Aim of the task ▸
From the listing below, reproduce word for word the part that opens with the line containing "Task: Switch to Вероятность осадков tab" and closes with the line containing "Given: Click the Help button in the dialog"; reproduce nothing else.
##### Data to use
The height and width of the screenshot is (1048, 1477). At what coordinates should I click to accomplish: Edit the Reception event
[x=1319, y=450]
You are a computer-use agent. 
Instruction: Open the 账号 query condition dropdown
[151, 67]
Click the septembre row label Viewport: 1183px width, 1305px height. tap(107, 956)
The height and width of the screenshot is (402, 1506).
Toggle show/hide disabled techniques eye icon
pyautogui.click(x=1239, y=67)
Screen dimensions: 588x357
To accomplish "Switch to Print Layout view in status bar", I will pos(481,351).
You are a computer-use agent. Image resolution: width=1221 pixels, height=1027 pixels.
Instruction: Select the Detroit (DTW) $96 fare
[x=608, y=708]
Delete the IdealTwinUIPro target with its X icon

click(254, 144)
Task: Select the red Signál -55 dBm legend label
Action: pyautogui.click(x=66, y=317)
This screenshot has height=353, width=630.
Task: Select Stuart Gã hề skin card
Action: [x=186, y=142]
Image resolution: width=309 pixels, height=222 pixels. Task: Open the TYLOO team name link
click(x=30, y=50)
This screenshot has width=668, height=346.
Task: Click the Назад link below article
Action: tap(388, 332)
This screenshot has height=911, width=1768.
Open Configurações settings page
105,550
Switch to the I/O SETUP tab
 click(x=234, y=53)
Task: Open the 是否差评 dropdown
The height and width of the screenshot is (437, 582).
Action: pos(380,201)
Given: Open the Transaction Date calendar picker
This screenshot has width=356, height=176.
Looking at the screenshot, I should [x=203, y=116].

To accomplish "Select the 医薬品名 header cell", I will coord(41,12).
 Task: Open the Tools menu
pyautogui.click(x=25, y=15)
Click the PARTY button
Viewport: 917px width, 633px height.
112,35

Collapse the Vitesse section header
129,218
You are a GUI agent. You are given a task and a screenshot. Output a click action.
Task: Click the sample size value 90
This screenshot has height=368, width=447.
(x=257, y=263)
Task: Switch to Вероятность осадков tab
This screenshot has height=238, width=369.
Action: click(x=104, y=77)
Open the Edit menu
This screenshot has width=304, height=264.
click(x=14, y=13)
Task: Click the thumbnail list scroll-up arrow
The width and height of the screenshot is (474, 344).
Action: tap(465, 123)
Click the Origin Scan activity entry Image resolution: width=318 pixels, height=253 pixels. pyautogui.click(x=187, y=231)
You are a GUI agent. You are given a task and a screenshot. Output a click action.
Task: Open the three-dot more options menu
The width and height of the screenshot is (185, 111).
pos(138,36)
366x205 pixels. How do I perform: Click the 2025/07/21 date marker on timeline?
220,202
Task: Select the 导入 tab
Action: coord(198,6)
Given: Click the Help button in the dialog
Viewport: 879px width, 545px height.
##########
Written solution ▸
Task: Switch to Вероятность осадков tab
This screenshot has height=238, width=369.
Action: click(x=104, y=77)
Open the Edit menu
This screenshot has width=304, height=264.
click(x=14, y=13)
Task: Click the thumbnail list scroll-up arrow
The width and height of the screenshot is (474, 344).
Action: tap(465, 123)
Click the Origin Scan activity entry Image resolution: width=318 pixels, height=253 pixels. pyautogui.click(x=187, y=231)
You are a GUI agent. You are given a task and a screenshot. Output a click action.
Task: Open the three-dot more options menu
The width and height of the screenshot is (185, 111).
pos(138,36)
366x205 pixels. How do I perform: Click the 2025/07/21 date marker on timeline?
220,202
Task: Select the 导入 tab
Action: coord(198,6)
Given: Click the Help button in the dialog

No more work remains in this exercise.